Where a line below holds the string "computer", copy that line.

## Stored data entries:
_ _ _

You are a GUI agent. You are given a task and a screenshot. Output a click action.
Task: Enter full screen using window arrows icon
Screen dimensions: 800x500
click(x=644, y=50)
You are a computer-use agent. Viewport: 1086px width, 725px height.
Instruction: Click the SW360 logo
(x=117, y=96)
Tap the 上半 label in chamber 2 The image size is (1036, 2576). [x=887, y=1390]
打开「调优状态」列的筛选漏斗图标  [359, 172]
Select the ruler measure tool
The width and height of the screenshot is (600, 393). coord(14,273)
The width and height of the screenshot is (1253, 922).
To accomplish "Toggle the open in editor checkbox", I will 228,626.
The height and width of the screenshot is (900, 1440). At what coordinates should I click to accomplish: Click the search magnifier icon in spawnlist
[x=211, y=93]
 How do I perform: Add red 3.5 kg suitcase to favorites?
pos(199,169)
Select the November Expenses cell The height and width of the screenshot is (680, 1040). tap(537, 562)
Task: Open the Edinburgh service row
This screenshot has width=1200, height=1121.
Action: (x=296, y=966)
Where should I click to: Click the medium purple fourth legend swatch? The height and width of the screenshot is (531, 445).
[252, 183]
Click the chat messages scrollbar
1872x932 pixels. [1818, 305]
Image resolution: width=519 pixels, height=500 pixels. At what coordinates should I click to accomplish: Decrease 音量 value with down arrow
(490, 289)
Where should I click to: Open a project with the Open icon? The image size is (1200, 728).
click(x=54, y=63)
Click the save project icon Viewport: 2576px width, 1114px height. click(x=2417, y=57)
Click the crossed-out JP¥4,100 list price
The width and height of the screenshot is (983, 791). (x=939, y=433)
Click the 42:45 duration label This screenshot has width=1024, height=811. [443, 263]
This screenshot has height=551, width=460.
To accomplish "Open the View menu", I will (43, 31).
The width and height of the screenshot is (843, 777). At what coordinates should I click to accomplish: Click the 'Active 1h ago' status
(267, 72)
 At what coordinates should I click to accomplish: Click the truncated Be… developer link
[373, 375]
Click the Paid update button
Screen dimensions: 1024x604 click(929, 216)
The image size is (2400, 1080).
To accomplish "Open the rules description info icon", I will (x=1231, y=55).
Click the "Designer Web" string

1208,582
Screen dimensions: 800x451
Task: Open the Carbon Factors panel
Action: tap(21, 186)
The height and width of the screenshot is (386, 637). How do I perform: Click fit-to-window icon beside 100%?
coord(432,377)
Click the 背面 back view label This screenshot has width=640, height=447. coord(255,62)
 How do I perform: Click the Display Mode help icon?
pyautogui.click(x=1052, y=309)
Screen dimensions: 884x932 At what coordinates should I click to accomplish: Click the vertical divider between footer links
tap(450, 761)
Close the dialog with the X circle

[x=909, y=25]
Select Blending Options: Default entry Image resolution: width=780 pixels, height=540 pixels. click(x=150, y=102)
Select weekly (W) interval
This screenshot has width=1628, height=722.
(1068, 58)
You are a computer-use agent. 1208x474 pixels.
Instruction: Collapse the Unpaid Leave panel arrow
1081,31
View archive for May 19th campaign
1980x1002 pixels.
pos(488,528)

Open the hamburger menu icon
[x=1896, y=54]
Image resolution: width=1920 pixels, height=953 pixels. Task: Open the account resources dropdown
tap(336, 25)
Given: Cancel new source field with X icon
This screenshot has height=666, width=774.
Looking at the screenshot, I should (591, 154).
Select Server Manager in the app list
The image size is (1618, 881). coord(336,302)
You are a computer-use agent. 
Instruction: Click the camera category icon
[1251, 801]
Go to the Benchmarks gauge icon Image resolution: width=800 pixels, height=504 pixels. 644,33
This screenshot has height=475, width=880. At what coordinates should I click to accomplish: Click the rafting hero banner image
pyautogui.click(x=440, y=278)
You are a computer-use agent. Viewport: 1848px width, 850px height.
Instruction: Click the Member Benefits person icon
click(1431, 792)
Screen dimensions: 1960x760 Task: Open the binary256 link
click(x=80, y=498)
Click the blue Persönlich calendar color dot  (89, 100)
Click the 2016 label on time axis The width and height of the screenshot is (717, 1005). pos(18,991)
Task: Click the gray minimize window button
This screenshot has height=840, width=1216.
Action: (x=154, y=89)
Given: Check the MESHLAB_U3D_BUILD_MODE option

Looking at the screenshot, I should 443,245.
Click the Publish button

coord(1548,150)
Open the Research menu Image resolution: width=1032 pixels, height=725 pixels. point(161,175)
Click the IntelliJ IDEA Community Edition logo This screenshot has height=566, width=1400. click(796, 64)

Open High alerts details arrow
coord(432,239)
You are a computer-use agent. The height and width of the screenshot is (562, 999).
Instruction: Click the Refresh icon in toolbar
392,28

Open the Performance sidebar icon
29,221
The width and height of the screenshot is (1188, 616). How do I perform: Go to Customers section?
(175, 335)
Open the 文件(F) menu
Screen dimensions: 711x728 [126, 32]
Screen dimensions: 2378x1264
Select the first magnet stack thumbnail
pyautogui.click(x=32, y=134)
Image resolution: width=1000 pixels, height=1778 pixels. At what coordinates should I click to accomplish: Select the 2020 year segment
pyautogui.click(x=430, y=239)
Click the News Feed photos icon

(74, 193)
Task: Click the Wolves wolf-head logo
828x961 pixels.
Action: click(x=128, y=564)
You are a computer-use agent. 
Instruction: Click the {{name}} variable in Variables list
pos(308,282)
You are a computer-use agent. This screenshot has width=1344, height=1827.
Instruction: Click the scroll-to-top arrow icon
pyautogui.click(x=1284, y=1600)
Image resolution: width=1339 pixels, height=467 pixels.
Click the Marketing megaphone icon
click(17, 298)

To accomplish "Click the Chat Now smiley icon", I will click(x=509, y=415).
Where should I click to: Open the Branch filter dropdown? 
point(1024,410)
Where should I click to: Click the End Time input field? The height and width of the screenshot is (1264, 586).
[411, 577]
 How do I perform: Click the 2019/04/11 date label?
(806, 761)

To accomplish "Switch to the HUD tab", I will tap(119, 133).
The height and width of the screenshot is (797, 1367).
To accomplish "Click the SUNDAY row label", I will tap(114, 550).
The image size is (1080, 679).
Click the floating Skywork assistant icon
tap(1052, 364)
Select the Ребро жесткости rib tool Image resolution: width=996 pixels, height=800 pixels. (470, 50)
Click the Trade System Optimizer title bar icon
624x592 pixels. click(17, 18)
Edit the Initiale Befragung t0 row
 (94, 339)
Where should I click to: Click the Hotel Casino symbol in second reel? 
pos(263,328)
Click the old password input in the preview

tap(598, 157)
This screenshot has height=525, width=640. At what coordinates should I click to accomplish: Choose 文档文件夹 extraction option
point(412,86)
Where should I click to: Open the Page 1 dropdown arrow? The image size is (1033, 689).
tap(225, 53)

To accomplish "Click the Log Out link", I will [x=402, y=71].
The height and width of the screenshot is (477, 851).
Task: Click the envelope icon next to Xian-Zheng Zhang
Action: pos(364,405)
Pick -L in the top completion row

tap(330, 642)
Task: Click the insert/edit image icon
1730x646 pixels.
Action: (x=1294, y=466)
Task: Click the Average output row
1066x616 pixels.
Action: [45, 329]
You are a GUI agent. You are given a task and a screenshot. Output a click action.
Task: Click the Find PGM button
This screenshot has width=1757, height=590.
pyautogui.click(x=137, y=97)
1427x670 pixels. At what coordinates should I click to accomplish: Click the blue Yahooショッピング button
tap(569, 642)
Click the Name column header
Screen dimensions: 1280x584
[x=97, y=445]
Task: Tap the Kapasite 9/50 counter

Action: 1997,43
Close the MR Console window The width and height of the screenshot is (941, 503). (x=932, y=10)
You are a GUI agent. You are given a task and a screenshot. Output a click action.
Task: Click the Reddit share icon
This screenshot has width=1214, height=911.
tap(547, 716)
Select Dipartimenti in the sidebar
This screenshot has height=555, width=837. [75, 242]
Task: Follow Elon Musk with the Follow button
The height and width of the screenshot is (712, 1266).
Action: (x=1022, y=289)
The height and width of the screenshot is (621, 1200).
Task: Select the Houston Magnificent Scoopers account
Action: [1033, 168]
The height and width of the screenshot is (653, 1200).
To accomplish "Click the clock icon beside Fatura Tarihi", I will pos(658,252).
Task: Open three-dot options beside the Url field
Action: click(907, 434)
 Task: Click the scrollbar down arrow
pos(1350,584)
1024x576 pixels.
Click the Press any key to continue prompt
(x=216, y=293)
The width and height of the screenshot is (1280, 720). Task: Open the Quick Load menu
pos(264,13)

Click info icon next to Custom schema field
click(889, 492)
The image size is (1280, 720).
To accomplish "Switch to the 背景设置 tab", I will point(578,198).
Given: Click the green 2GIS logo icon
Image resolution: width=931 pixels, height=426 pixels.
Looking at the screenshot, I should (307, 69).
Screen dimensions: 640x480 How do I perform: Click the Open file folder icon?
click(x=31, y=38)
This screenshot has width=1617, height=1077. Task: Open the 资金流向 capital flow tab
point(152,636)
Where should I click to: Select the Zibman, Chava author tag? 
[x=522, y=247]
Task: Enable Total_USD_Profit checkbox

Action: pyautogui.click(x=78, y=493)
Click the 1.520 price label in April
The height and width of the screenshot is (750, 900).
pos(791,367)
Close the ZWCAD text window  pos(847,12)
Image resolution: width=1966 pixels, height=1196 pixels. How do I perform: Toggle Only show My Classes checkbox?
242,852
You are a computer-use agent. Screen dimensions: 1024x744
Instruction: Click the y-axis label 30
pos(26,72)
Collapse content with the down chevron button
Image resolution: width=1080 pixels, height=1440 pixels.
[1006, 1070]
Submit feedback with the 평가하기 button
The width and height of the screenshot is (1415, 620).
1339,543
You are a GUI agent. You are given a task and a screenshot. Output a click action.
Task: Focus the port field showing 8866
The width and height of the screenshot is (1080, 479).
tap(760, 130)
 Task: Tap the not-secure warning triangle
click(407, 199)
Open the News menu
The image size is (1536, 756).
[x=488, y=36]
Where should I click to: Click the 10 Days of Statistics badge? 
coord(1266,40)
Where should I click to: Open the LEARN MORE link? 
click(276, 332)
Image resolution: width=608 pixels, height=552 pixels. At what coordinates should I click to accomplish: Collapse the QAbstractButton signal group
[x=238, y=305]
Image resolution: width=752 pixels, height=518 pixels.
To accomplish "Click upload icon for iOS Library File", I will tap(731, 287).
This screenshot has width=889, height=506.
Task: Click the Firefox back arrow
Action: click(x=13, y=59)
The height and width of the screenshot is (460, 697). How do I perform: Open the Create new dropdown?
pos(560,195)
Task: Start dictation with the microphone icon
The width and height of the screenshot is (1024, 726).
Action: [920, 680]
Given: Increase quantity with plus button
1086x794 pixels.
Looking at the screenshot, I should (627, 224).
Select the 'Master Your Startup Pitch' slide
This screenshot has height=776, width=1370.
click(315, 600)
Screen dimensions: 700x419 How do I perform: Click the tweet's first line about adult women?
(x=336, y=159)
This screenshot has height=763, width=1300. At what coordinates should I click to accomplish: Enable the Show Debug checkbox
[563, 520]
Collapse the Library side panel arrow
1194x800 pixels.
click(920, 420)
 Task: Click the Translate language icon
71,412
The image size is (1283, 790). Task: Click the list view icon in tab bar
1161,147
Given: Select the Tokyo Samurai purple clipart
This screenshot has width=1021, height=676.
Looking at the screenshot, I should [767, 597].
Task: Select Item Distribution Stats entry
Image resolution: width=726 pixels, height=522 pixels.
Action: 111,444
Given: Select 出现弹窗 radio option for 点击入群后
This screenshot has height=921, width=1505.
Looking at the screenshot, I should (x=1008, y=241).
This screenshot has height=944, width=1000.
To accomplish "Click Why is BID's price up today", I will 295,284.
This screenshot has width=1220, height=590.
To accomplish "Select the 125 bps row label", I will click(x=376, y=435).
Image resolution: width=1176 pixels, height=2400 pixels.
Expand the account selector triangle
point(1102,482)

_ _ _

## Answer to this problem:
You are a computer-use agent. Viewport: 1086px width, 725px height.
You are a computer-use agent. 1208x474 pixels.
You are a computer-use agent. 
You are a computer-use agent. Viewport: 1848px width, 850px height.
You are a computer-use agent. The height and width of the screenshot is (562, 999).
You are a computer-use agent. 
You are a computer-use agent. This screenshot has width=1344, height=1827.
You are a computer-use agent. Screen dimensions: 1024x744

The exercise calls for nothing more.